# [RECORDS FOR PROCESSING]
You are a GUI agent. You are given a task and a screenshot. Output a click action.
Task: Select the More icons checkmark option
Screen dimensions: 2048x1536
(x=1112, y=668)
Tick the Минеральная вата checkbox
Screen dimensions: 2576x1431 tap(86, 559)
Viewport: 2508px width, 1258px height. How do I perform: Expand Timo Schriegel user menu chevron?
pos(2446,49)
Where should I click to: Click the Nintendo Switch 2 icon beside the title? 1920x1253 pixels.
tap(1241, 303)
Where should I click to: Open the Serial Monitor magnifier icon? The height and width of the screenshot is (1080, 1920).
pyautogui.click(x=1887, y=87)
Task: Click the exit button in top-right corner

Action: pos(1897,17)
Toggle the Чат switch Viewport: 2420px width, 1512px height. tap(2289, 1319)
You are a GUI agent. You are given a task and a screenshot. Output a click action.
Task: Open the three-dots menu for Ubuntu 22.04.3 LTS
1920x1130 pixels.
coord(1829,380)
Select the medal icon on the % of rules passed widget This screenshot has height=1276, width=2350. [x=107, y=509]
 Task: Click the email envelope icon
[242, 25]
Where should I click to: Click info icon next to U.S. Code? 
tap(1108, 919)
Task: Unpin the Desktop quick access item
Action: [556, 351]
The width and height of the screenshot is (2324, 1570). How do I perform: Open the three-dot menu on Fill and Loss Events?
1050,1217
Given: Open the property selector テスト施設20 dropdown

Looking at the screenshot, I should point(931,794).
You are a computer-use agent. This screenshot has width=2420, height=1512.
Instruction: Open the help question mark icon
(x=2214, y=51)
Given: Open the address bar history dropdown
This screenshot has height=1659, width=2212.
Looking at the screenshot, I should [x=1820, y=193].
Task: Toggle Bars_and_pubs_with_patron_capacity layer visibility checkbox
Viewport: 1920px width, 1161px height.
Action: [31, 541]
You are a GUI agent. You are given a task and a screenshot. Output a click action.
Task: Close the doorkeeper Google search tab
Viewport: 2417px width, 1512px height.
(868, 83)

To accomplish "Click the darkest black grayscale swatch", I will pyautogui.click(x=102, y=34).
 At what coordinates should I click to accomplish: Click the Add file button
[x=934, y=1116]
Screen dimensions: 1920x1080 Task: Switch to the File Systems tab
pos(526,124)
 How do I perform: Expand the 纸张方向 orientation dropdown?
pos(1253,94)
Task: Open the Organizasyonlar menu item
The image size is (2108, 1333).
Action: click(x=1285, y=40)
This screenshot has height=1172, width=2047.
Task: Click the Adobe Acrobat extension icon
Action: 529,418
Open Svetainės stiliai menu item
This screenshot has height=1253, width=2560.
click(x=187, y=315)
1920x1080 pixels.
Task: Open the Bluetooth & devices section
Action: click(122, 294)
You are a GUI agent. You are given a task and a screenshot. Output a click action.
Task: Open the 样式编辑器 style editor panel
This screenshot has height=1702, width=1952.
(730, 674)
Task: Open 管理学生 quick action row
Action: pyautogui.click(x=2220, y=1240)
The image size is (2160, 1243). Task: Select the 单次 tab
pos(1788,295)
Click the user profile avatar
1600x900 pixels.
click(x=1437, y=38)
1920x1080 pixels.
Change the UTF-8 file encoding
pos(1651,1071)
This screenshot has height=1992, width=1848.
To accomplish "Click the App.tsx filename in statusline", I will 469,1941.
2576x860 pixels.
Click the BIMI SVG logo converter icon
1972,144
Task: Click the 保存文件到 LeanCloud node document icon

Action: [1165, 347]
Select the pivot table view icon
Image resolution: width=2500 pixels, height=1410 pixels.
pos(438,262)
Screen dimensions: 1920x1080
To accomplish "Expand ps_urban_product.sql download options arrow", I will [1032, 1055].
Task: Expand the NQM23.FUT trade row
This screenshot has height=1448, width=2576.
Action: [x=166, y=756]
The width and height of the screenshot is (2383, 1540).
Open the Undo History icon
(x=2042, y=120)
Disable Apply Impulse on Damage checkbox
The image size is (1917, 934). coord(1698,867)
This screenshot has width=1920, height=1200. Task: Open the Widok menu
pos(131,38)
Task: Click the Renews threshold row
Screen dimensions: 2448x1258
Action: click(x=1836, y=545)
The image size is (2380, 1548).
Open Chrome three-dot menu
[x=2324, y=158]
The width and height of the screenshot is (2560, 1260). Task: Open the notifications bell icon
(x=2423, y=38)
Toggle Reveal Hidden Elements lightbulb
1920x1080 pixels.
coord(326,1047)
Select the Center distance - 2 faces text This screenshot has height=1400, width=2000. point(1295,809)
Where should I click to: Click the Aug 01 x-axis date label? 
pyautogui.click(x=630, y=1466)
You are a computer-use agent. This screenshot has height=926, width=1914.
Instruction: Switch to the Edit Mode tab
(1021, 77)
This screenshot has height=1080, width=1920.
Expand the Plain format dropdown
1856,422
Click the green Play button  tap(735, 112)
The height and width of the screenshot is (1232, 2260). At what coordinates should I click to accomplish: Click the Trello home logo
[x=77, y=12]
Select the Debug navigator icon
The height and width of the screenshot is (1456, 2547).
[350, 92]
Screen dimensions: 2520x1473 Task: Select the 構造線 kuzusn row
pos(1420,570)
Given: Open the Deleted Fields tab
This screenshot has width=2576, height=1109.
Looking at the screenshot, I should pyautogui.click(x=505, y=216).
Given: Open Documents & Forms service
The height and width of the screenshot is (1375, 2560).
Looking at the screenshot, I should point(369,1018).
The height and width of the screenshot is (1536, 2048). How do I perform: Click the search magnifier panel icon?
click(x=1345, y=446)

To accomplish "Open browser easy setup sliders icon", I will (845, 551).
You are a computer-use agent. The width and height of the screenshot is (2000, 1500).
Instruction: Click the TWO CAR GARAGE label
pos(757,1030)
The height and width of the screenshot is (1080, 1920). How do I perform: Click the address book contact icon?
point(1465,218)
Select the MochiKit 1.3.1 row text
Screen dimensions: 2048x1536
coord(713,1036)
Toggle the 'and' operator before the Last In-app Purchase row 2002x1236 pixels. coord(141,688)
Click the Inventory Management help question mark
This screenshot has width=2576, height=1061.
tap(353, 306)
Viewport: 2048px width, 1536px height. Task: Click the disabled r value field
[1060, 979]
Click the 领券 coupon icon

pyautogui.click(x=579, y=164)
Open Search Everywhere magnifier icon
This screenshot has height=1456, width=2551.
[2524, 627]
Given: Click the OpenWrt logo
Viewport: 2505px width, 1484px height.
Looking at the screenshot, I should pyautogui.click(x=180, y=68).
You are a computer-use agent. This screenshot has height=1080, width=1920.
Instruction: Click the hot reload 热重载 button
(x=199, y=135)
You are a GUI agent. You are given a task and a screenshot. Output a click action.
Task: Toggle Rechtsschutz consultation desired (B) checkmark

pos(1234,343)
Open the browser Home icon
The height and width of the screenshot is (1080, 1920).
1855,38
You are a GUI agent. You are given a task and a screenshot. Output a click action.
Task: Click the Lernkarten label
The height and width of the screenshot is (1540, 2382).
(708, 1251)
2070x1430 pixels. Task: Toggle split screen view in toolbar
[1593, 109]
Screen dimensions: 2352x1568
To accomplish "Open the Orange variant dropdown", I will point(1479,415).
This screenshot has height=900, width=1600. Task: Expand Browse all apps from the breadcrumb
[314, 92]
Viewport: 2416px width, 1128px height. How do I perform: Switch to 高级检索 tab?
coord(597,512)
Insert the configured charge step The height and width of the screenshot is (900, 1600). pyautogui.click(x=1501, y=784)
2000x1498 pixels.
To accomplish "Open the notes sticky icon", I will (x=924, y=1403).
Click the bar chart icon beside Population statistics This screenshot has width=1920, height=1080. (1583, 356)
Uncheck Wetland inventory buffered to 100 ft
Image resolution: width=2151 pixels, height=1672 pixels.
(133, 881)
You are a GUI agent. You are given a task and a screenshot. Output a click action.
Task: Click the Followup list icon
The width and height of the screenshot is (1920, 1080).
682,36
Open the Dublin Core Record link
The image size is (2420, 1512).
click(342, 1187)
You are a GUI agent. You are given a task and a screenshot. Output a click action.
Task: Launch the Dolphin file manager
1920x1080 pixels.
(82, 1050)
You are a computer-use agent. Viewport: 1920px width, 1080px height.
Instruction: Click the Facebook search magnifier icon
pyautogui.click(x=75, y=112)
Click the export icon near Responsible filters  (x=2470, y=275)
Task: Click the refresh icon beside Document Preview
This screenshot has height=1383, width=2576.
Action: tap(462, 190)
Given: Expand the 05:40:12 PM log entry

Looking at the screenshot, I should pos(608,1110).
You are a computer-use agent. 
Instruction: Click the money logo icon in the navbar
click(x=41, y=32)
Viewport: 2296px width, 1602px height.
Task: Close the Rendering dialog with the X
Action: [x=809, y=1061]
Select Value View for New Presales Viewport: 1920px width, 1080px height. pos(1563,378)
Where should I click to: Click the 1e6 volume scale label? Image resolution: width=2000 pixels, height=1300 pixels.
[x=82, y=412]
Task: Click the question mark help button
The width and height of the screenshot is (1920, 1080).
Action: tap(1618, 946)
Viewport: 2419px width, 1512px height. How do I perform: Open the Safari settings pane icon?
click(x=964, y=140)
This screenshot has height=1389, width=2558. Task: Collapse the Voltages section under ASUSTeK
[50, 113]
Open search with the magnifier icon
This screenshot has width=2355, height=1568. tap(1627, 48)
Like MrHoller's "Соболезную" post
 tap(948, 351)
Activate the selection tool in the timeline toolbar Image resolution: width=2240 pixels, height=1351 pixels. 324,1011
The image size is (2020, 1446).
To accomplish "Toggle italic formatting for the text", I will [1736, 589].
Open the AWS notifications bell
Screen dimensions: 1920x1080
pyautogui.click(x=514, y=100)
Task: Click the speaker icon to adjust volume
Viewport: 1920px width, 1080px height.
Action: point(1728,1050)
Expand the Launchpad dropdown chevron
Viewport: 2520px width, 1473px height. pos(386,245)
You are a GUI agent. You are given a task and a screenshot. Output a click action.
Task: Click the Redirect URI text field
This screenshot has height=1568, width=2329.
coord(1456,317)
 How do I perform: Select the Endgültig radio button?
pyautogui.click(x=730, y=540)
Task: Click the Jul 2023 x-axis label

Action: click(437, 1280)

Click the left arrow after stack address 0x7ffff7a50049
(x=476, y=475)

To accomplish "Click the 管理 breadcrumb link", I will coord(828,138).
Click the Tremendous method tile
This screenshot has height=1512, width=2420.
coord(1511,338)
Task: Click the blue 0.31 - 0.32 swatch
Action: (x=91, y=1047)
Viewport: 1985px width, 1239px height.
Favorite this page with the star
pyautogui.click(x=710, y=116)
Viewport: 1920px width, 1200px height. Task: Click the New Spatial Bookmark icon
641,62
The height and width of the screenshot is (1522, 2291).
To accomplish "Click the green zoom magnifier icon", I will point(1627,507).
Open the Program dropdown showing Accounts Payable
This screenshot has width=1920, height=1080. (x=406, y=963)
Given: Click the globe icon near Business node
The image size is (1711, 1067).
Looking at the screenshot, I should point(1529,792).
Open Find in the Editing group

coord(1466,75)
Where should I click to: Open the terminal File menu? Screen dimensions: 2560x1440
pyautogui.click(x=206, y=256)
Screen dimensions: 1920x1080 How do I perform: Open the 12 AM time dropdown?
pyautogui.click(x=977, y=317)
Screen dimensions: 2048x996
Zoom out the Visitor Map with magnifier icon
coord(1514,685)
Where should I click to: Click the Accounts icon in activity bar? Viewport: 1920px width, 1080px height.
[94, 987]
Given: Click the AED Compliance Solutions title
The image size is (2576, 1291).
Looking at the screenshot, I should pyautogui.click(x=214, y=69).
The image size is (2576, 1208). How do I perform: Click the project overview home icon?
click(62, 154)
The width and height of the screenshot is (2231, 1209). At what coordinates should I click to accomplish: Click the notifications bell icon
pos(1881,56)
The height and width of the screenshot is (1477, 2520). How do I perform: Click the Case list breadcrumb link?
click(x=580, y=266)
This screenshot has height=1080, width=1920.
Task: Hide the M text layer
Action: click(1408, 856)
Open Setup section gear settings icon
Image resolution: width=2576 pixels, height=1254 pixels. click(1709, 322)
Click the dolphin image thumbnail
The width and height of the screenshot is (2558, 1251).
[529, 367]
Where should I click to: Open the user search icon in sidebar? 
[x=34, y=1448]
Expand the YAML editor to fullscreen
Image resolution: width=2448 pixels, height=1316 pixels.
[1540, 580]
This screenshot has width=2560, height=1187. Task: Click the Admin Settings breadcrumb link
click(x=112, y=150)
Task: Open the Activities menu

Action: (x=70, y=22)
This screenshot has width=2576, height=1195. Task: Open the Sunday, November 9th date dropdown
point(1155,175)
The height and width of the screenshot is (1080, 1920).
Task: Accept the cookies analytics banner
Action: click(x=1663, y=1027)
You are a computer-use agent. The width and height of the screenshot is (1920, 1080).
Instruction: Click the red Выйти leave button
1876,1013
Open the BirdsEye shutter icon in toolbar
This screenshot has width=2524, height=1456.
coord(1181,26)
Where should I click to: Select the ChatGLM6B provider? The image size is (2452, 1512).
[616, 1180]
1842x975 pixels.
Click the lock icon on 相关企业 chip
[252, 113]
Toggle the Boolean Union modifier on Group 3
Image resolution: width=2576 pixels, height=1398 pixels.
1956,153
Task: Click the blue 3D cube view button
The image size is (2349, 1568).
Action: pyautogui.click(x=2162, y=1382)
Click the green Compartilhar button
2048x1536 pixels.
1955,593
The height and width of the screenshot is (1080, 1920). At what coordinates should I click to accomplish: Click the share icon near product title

# [TASK GOAL]
The lines above, starting at the one with "Viewport: 1920px width, 1161px height." and ending at the one with "Open Svetainės stiliai menu item", are the only ones to return, exactly as written.

# [ANSWER BELOW]
Viewport: 1920px width, 1161px height.
Action: [31, 541]
You are a GUI agent. You are given a task and a screenshot. Output a click action.
Task: Close the doorkeeper Google search tab
Viewport: 2417px width, 1512px height.
(868, 83)

To accomplish "Click the darkest black grayscale swatch", I will pyautogui.click(x=102, y=34).
 At what coordinates should I click to accomplish: Click the Add file button
[x=934, y=1116]
Screen dimensions: 1920x1080 Task: Switch to the File Systems tab
pos(526,124)
 How do I perform: Expand the 纸张方向 orientation dropdown?
pos(1253,94)
Task: Open the Organizasyonlar menu item
The image size is (2108, 1333).
Action: click(x=1285, y=40)
This screenshot has height=1172, width=2047.
Task: Click the Adobe Acrobat extension icon
Action: 529,418
Open Svetainės stiliai menu item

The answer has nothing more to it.